We live in an era of outrage.
Sometimes that outrage is justified, but more often, outrage is a tactic—a manipulative spin that is borne more out of anger than a care for accuracy.
The recent, widespread claims that Congress has “repealed your internet privacy” fall far closer to manipulation than to accuracy.
If the only victims of this misleading spin were politicians, we might just shrug and say, “Caveat Socius”—Latin for “Let the member beware.”
Unfortunately, in addition to causing a great deal of unjustified outrage, this campaign resulted in donations of more than $200,000 to, frankly, fraudulent efforts to buy the browsing histories of members of Congress. This cannot be done.
Here is the real story.
During the final weeks of the Obama administration, the Federal Communications Commission, over the protests of the Federal Trade Commission, enacted strict new rules on internet service providers that took away the FTC’s jurisdiction over broadband privacy.
Proponents claimed the rules were needed to protect the privacy of internet users, something the FTC had done for nearly two decades.
The FCC’s extraordinary decision to play in the FTC’s sandbox had more to do with the FCC’s decision to assert much greater authority over the internet—to treat it as a regulated utility—than it did with any threat to user privacy.
The FCC did not actually prohibit companies from exploiting user data. Instead, it simply said that some companies (such as Google, Facebook, and others) could use it (on an opt-out basis), while internet service providers could not (unless they got users to opt-in, which is far harder).
As Veronique de Rugy explained the FCC’s rulemaking:
… exempted powerful data-hogs, such as Facebook and Google, while subjecting other service providers to new and confusing rules with the potential to strangle innovation, all thanks to one agency’s unauthorized power grab. Companies such as Verizon and Comcast were suddenly required to secure your consent before selling or sharing your browsing history, app usage and other private information with advertisers and other companies.
That sounds sensible, but it actually represents an abrupt departure from decades of established practice under competing regulatory regimes. Indeed, ever since the advent of the internet, the default position was that consumers had to opt out of the program if they didn’t want their information sold or shared. The practice was unsurprisingly successful, considering the billions of dollars and attention that tech companies invest in data security to protect consumer privacy.
Earlier this year, Congress quite reasonably decided to reject the FCC’s intrusion in the FTC’s policymaking arena.

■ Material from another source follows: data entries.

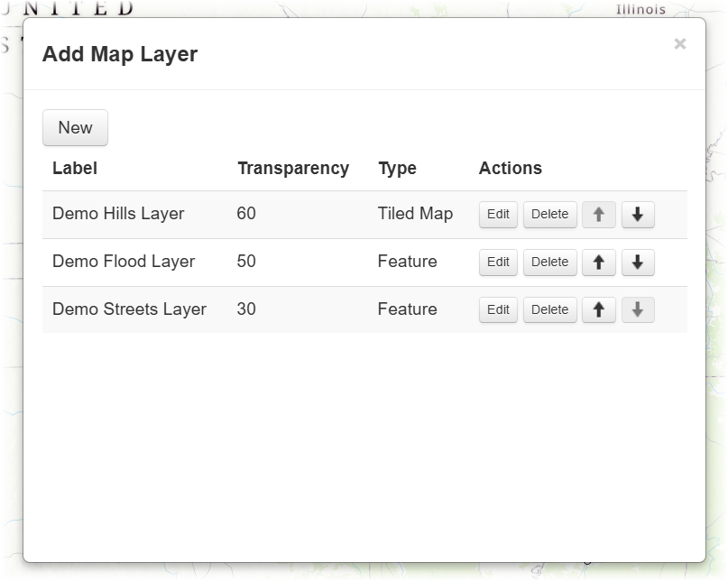Click the Label column header

(74, 168)
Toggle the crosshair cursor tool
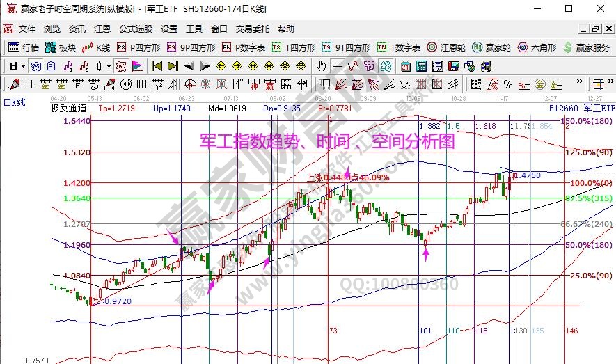Image resolution: width=616 pixels, height=364 pixels. (338, 66)
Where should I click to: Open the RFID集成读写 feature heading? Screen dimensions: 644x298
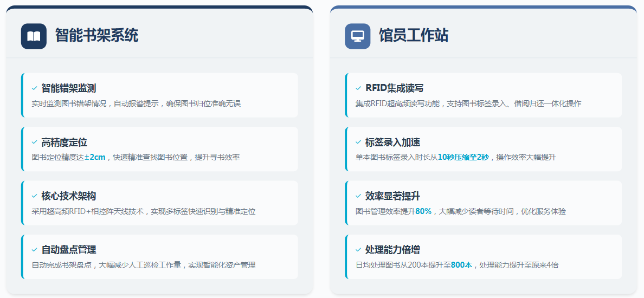394,88
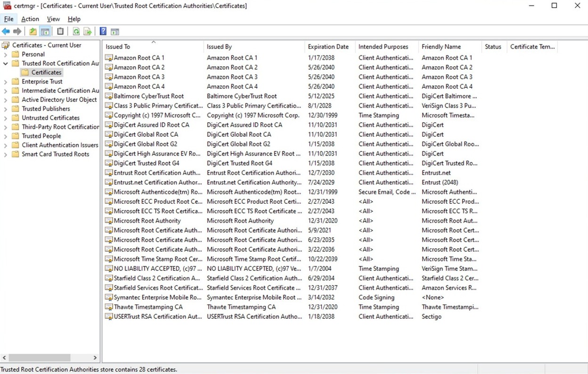
Task: Click the Back navigation arrow
Action: [x=6, y=31]
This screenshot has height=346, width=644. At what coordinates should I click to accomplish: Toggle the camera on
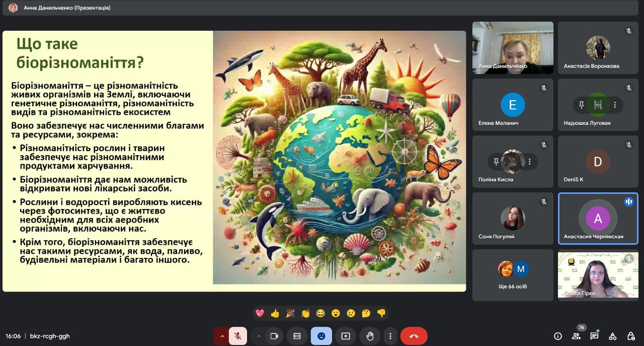274,336
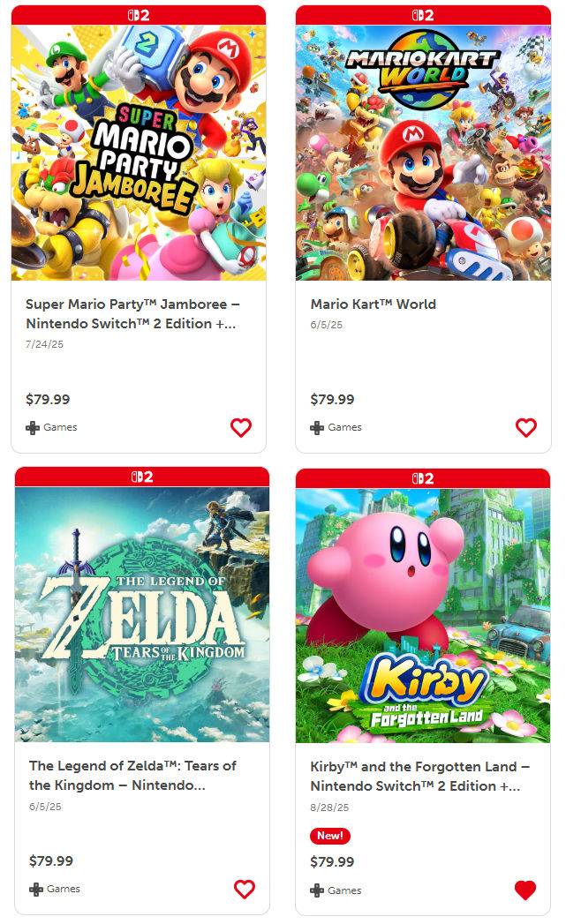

Led by Sen. Jeff Flake, R-Ariz., in the Senate and Rep. Marsha Blackburn, R-Tenn., in the House, the Congress ensured the proposed FCC rule never went into effect, leaving in place a generation of privacy protection rules that have been, and remain, in force. So let’s be clear about what happened.
The FCC asserted exclusive authority over internet privacy rules in 2015, and, in late 2016, issued a formal regulation that was to take effect in mid-2017.
In March and April, Congress repealed that new regulation, which meant that the FCC simply had to go back to doing what it had done since 2015 under Democratic leadership: police broadband privacy on a case-by-case basis.
At no point did the FCC’s new rules take effect. No internet user experienced any change to their privacy. Nothing changed.
And yet, somehow, thousands of internet users were told Congress had undermined their privacy—that, by maintaining the rules that internet users had not been outraged about in 2015, Congress was changing the internet.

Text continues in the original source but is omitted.